从50年代起就致力于胚胎发育迟缓的治疗。曾尝试升高母亲的碳水化合物水平,或与此平行的施用低剂量胰岛素、氨茶碱以增加母亲的循环,使用放置于母亲腹壁上的真空罩以降低大气压,或使用含水杨酸盐的药物以降低母亲的血液粘度(或凝聚)。在后面的一些方法中,由Shen J.等人(英国临床药物学杂志(Br.J.Chin.Pharmacol.)

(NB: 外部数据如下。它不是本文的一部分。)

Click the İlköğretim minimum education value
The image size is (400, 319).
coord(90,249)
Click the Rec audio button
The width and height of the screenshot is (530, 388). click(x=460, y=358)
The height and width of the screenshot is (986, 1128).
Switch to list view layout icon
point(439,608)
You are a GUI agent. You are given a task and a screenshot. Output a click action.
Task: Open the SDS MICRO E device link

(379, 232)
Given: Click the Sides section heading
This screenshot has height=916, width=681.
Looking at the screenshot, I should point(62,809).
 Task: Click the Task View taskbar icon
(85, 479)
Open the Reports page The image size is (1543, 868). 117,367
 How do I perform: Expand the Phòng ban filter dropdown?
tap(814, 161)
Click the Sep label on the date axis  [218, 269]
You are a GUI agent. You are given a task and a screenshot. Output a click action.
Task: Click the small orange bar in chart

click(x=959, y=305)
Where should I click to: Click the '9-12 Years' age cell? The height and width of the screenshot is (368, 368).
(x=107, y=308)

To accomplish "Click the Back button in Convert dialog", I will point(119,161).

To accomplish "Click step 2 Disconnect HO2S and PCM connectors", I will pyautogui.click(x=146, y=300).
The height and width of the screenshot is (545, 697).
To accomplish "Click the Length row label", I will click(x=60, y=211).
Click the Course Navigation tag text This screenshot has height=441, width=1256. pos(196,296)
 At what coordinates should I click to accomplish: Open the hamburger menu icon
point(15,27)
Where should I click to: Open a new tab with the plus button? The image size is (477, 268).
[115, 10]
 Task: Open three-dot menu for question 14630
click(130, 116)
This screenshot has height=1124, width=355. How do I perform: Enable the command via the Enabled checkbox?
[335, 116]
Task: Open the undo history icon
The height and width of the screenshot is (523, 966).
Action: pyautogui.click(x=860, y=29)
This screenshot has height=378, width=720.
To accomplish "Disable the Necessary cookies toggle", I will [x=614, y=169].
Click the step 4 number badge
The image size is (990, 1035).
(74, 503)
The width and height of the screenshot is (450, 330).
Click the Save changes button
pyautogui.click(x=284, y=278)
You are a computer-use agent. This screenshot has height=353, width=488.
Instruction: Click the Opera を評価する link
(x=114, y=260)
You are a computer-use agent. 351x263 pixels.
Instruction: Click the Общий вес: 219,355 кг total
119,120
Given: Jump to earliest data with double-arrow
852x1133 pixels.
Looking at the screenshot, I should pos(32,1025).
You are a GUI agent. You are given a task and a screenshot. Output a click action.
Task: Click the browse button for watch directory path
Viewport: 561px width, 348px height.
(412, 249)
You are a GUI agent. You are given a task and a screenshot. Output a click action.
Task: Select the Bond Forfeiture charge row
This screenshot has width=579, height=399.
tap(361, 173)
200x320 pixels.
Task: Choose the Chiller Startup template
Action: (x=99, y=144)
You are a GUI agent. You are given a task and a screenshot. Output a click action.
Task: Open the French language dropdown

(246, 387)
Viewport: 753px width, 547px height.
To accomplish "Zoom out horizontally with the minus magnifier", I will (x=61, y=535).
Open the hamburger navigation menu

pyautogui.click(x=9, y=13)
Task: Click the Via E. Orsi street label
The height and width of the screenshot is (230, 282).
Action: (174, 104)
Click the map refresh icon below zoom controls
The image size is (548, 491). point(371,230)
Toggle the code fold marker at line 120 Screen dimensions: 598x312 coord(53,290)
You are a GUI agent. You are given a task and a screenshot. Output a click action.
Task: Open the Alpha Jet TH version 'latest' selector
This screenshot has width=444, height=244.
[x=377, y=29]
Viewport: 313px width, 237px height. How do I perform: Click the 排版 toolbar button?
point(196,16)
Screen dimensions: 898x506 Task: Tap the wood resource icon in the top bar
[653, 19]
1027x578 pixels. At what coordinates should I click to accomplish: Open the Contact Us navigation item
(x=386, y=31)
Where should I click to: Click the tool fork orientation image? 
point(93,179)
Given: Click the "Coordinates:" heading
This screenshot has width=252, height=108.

35.,1993.,No.6.664-67)考查并发表了施用乙酰水杨酸盐的情况,他对那些受妊娠惊厥(先兆子痫)和迟缓的胚胎发育危害的怀孕者给药。已确立,在每一个检查的病例中乙酰水杨酸盐进入了胚胎,而且母亲和胚胎的血液浓度并没有任何明显的差别。没有报道任何与胚胎发育迟缓有关的作用。由S.Campbell(第六届世界产科学与妇科学超声大会,鹿特丹,10月27-31,1996。摘要p.256,第517篇论文)对上述预测的临床模式用多普勒超声扫描方法检查了子宫动脉。在服用预防量阿斯匹林的情况下没有报道任何与胚胎发育迟缓相关的结果。这与事实是一致的-专家是熟知的-,上面所列的治疗没有一种引起发育迟缓的胚胎重量增加,因此它们中没有一种得到广泛的应用。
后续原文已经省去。